Poi arriva l'utente "Shimond" che si assume il compito di fare quella che prima ho chiamato "critica sociale" e scrive: "Immagino che li abbiano anche multati per "possesso illegale d'arma da fuoco"..... Come siamo ridotti..."
A quanto pare, a nessuno viene in mente che una storia del genere non è credibile.

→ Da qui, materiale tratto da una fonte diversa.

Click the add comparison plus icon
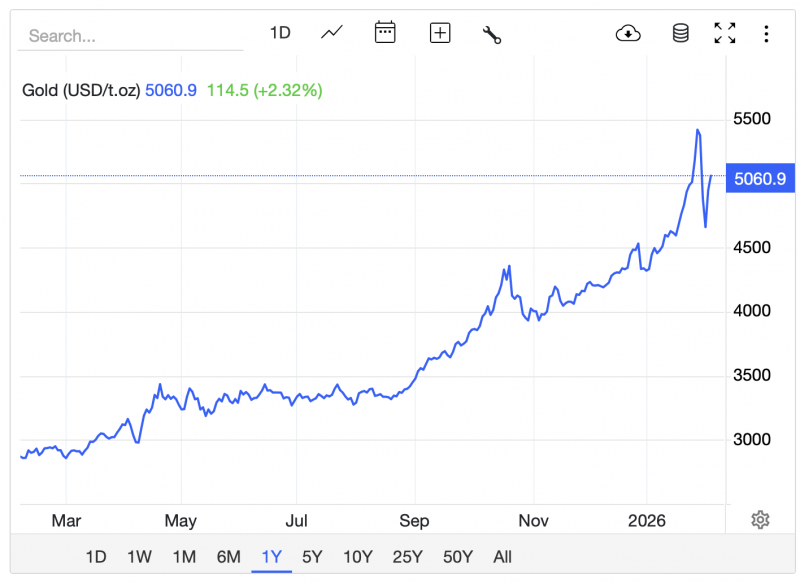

La leggenda metropolitana è un racconto che viene enunciato come se fosse un fatto reale, sotto forma di notizia, di aneddoto. Per alcune, non è che sia proprio impossibile che il fatto sia successo una volta, anche se è davvero improbabile che succeda tante volte, che capiti a tutti questi "amici degli amici". In fondo, comunque, la leggenda metropolitana va valutata non tanto per il fatto che il contenuto sia reale, ma come prodotto letterario, come altre forme di di letteratura popolare. Perché ci sono questi dettagli non credibili? Perché altrimenti non sarebbe una storia che è bello raccontare. Se un'auto viene perquisita, non trovano nulla, il conducente se ne va a casa e la storia finisce lì, ovviamente nessuno lo racconterebbe agli amici. Se, però, si dimenticano nel baule un mitra e poi altri fermano il conducente che rischia di finire in galera, la storia è un po' più interessante. In fondo, un criterio simile è usato anche per le notizie dei giornali - e qualche volta si vedono pure riportate come notizie delle leggende metropolitane.
Quali sono gli elementi che possono far sì che una storia sia bella da raccontare?

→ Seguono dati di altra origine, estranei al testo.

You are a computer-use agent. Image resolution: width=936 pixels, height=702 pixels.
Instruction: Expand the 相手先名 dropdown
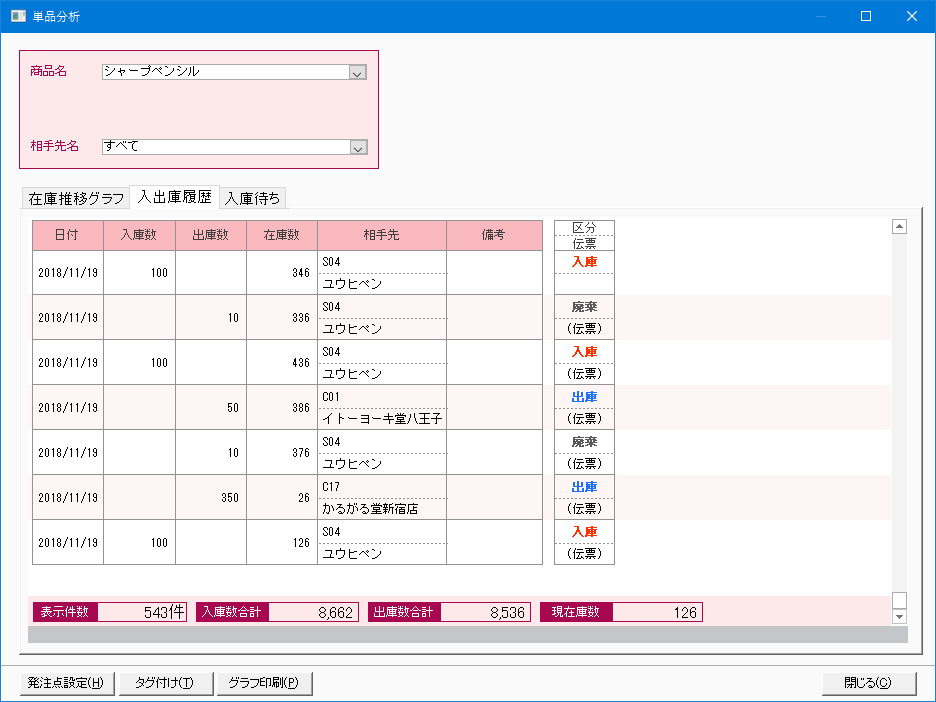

Uno può essere la sorpresa: compare il mitra nel baule.
Un altro elemento può essere quello che abbiamo prima definito "critica sociale", che mostri, come diceva quell'utente del forum, "come siamo ridotti".
Ci sono altri temi, che sono poi quelli che troviamo anche in altri generi di letteratura e di forme di intrattenimento.

Per esempio, l'orrore. Come ci sono i film dell'orrore, ci sono molte leggende metropolitane dell'orrore. Una molto famosa, soprattuto negli Stati Uniti, è la leggenda del dobermann che soffoca. Racconta di una coppia che torna a casa e trovano il loro dobermann che fa fatica a respirare. Lo caricano in auto e lo portano dal veterinario che se ne occupa lui e che possono tornare a casa. Quando arrivano a casa, ricevono una telefonata dal veterinario che dice loro di uscire subito di casa, in attesa che arrivi la polizia, già chiamata. La polizia arriva, entra in casa e vi trova un malvivente nascosto con una mano sanguinante a cui mancano due dita: il veterinario le aveva trovate nella gola del cane. E' una storia che ha anche dato il titolo a un libro sulle leggende metropolitane, The chocking dobermann di Jan Harold Brunvand.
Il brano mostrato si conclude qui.